--- START ---

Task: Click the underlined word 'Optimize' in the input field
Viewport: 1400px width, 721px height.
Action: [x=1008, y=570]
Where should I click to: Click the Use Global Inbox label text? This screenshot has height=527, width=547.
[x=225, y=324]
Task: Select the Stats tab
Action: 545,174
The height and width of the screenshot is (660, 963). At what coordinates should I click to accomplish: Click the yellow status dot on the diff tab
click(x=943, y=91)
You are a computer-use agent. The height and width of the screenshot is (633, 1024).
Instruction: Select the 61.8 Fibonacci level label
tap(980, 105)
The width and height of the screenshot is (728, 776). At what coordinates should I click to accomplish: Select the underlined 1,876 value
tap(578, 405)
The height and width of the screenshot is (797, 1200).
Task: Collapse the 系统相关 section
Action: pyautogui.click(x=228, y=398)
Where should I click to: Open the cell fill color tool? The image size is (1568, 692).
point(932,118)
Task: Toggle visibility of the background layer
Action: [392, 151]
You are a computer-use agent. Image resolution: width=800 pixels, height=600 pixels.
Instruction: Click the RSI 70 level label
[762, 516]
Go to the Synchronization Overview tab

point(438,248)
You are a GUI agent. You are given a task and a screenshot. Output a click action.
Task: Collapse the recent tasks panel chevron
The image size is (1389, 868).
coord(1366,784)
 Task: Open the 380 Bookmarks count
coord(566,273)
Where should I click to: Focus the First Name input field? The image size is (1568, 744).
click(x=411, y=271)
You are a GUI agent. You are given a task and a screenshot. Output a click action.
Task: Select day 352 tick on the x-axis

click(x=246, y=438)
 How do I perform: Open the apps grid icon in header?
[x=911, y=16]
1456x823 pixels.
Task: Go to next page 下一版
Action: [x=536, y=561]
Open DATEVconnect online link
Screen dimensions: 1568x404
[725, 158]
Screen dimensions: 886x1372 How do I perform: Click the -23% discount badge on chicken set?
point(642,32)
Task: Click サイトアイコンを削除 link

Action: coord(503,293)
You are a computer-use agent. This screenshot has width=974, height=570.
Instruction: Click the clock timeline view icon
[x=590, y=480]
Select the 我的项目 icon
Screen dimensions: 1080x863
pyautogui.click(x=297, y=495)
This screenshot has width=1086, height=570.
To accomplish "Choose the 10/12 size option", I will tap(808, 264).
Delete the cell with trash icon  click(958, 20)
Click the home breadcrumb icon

--- END ---

## Required action
Everything in the material above is to be copied exactly.

## Answer section
Task: Click the underlined word 'Optimize' in the input field
Viewport: 1400px width, 721px height.
Action: [x=1008, y=570]
Where should I click to: Click the Use Global Inbox label text? This screenshot has height=527, width=547.
[x=225, y=324]
Task: Select the Stats tab
Action: 545,174
The height and width of the screenshot is (660, 963). At what coordinates should I click to accomplish: Click the yellow status dot on the diff tab
click(x=943, y=91)
You are a computer-use agent. The height and width of the screenshot is (633, 1024).
Instruction: Select the 61.8 Fibonacci level label
tap(980, 105)
The width and height of the screenshot is (728, 776). At what coordinates should I click to accomplish: Select the underlined 1,876 value
tap(578, 405)
The height and width of the screenshot is (797, 1200).
Task: Collapse the 系统相关 section
Action: pyautogui.click(x=228, y=398)
Where should I click to: Open the cell fill color tool? The image size is (1568, 692).
point(932,118)
Task: Toggle visibility of the background layer
Action: [392, 151]
You are a computer-use agent. Image resolution: width=800 pixels, height=600 pixels.
Instruction: Click the RSI 70 level label
[762, 516]
Go to the Synchronization Overview tab

point(438,248)
You are a GUI agent. You are given a task and a screenshot. Output a click action.
Task: Collapse the recent tasks panel chevron
The image size is (1389, 868).
coord(1366,784)
 Task: Open the 380 Bookmarks count
coord(566,273)
Where should I click to: Focus the First Name input field? The image size is (1568, 744).
click(x=411, y=271)
You are a GUI agent. You are given a task and a screenshot. Output a click action.
Task: Select day 352 tick on the x-axis

click(x=246, y=438)
 How do I perform: Open the apps grid icon in header?
[x=911, y=16]
1456x823 pixels.
Task: Go to next page 下一版
Action: [x=536, y=561]
Open DATEVconnect online link
Screen dimensions: 1568x404
[725, 158]
Screen dimensions: 886x1372 How do I perform: Click the -23% discount badge on chicken set?
point(642,32)
Task: Click サイトアイコンを削除 link

Action: coord(503,293)
You are a computer-use agent. This screenshot has width=974, height=570.
Instruction: Click the clock timeline view icon
[x=590, y=480]
Select the 我的项目 icon
Screen dimensions: 1080x863
pyautogui.click(x=297, y=495)
This screenshot has width=1086, height=570.
To accomplish "Choose the 10/12 size option", I will tap(808, 264).
Delete the cell with trash icon  click(958, 20)
Click the home breadcrumb icon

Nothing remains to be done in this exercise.